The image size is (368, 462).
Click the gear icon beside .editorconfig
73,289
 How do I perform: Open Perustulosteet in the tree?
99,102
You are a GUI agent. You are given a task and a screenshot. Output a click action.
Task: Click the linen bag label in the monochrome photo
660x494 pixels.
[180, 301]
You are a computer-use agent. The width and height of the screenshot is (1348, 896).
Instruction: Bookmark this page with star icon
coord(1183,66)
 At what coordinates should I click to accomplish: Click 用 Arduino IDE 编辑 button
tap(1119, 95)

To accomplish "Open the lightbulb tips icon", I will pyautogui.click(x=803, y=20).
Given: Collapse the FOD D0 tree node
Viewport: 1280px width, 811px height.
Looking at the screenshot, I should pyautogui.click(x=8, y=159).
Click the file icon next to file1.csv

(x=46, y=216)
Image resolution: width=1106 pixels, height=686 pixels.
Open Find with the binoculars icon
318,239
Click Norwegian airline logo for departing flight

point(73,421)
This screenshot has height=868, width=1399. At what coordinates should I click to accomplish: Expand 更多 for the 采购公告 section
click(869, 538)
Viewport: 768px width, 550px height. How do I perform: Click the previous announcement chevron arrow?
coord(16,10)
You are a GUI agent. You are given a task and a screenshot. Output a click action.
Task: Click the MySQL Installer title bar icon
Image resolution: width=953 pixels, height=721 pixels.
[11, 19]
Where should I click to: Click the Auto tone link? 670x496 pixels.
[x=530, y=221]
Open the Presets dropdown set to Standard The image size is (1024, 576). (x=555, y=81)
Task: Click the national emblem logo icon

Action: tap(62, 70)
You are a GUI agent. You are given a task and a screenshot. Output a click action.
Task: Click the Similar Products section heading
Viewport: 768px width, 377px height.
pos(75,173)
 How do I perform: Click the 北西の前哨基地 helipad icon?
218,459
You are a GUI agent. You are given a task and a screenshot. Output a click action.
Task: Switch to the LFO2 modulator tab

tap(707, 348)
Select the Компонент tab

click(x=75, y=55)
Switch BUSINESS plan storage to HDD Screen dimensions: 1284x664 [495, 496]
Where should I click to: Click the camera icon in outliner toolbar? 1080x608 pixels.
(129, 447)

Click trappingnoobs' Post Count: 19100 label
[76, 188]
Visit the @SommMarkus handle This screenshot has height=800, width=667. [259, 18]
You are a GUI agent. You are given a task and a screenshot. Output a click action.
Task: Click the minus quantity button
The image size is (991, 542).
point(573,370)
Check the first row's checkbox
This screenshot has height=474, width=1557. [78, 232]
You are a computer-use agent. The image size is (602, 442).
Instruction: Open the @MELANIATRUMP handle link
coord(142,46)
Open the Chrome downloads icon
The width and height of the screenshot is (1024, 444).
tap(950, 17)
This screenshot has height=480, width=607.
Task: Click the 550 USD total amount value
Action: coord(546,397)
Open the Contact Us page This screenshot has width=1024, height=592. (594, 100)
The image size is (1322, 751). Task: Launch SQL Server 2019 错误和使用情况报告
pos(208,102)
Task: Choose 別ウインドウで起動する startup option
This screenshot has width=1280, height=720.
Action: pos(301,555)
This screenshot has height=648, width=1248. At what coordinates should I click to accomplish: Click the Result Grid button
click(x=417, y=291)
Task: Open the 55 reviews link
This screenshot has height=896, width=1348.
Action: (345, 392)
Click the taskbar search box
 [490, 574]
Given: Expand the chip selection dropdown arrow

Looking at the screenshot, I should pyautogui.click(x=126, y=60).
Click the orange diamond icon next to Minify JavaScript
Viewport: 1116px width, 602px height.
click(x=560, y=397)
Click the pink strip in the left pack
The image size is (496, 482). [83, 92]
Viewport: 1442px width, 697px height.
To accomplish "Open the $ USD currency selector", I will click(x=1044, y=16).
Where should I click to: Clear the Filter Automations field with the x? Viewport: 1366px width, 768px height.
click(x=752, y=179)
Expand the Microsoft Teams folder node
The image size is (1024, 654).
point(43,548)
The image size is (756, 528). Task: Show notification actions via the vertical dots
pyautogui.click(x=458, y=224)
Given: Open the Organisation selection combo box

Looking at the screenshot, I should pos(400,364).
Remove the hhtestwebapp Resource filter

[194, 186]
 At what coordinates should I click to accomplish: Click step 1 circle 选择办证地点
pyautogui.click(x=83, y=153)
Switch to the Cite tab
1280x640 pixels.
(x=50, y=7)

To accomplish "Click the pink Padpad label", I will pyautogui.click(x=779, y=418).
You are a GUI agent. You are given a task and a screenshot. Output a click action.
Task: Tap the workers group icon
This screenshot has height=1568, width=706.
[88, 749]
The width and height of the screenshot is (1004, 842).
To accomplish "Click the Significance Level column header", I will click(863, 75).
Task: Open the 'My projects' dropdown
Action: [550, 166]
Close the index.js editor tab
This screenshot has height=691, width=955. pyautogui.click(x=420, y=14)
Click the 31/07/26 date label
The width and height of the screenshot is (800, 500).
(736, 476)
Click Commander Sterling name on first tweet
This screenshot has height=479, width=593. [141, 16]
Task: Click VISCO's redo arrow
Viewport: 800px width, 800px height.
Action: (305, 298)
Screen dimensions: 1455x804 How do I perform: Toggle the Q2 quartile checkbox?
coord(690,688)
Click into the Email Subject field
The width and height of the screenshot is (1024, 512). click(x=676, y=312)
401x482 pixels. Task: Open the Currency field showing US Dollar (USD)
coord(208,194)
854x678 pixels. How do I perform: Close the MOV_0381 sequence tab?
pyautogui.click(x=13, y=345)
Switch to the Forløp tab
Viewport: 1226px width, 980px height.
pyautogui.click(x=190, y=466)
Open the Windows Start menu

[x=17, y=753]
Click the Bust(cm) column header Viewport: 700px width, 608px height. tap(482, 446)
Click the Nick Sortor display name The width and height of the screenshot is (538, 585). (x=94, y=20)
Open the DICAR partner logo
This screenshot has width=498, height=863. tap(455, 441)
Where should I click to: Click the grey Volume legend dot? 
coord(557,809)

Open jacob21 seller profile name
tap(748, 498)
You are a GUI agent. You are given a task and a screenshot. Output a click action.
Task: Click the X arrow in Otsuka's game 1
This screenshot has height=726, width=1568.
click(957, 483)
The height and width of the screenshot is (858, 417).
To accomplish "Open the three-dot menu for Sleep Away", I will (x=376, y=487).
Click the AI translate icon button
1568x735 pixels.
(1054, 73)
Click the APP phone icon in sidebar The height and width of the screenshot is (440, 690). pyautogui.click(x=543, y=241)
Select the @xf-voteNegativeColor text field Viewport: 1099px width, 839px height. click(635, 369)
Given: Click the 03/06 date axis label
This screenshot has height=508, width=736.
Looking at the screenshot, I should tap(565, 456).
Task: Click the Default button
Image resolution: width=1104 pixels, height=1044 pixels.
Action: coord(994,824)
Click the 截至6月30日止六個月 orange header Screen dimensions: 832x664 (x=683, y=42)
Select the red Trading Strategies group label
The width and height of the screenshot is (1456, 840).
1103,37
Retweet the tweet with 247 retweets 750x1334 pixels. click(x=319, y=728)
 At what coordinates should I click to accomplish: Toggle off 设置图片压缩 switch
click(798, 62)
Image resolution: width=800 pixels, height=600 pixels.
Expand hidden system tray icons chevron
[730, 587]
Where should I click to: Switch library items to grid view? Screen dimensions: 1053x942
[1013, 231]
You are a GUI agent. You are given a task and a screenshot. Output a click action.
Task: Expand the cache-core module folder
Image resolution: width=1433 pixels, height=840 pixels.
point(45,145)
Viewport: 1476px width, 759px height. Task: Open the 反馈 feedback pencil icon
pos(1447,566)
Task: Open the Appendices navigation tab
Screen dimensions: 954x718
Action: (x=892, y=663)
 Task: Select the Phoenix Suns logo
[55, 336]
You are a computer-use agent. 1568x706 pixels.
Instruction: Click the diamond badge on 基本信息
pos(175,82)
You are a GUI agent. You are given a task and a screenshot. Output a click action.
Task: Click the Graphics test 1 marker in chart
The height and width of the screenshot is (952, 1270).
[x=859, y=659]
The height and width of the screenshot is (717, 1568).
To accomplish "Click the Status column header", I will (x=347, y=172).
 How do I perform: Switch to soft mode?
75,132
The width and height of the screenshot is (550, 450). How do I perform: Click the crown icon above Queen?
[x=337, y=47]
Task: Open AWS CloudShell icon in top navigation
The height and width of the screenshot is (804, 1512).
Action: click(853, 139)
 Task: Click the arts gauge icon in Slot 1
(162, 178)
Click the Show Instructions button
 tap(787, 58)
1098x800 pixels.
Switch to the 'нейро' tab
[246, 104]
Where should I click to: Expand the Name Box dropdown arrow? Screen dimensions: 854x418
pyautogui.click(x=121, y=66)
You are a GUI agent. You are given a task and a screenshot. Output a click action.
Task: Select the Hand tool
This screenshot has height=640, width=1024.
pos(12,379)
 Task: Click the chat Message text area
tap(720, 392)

★ ★ ★ ★ ★ ★ ★

The answer must be a single number: the count of lines in the entries that include "node".

• [Your response] 2